(Saved entries)

-------

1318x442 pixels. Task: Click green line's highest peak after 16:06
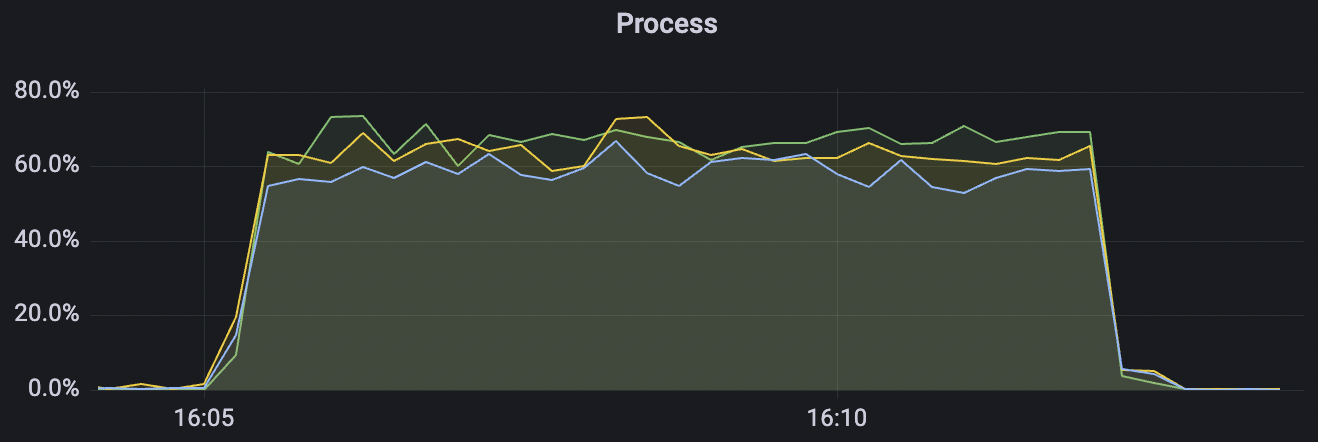point(362,116)
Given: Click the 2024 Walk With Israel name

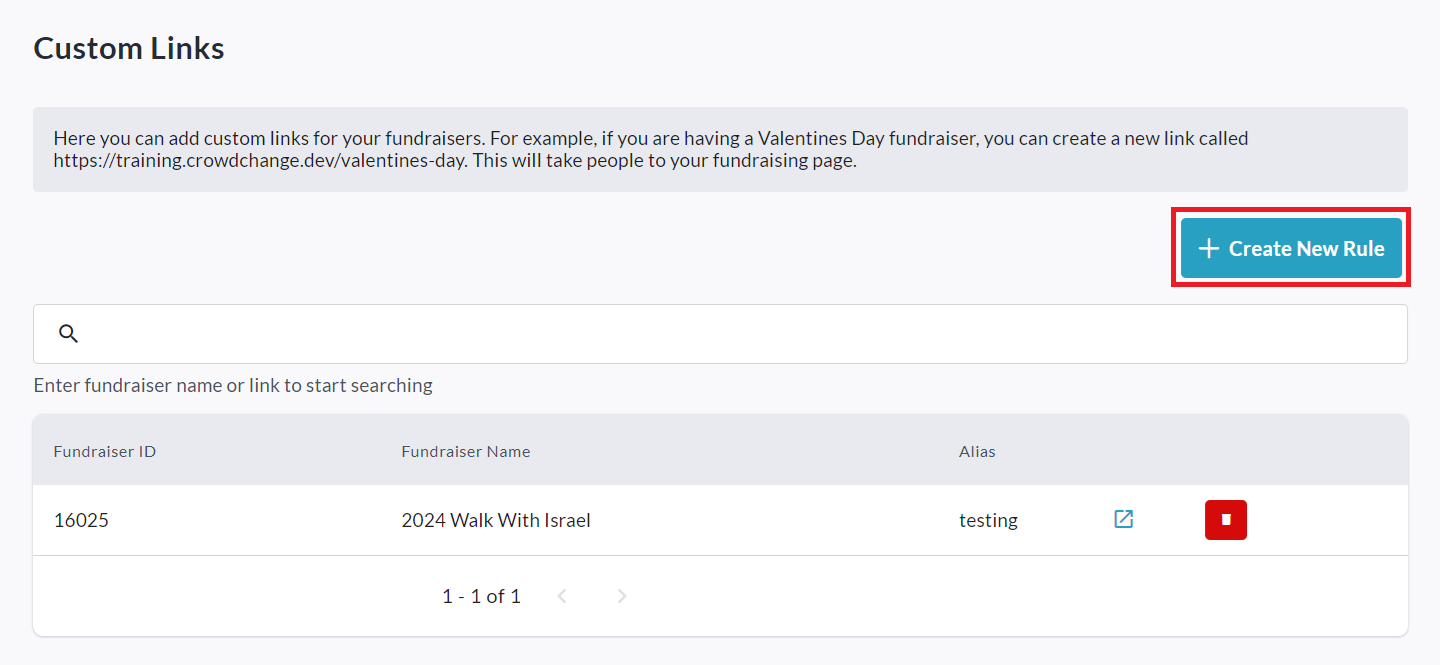Looking at the screenshot, I should coord(496,520).

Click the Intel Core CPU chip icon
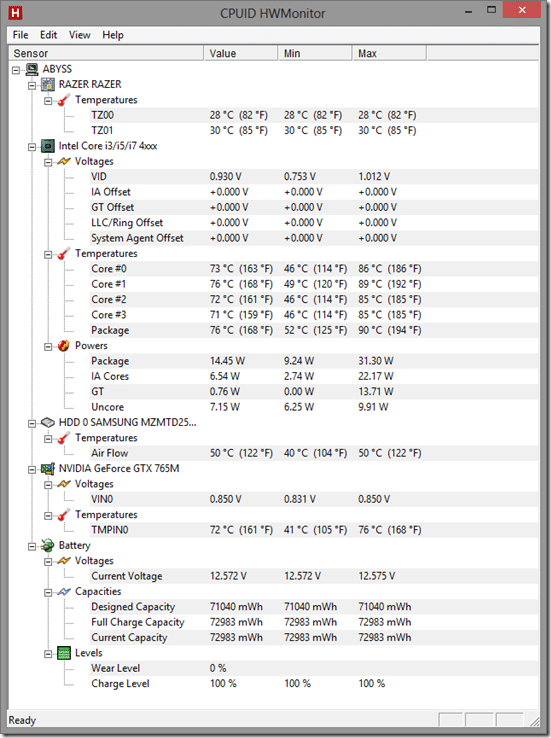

-------

■ What you are asked to do
Reproduce exactly and only the lines from the "Given: Click the 2024 Walk With Israel name" line to the last line of the records above. Do not carry over any pictures.

■ Written response
Given: Click the 2024 Walk With Israel name

Looking at the screenshot, I should coord(496,520).

Click the Intel Core CPU chip icon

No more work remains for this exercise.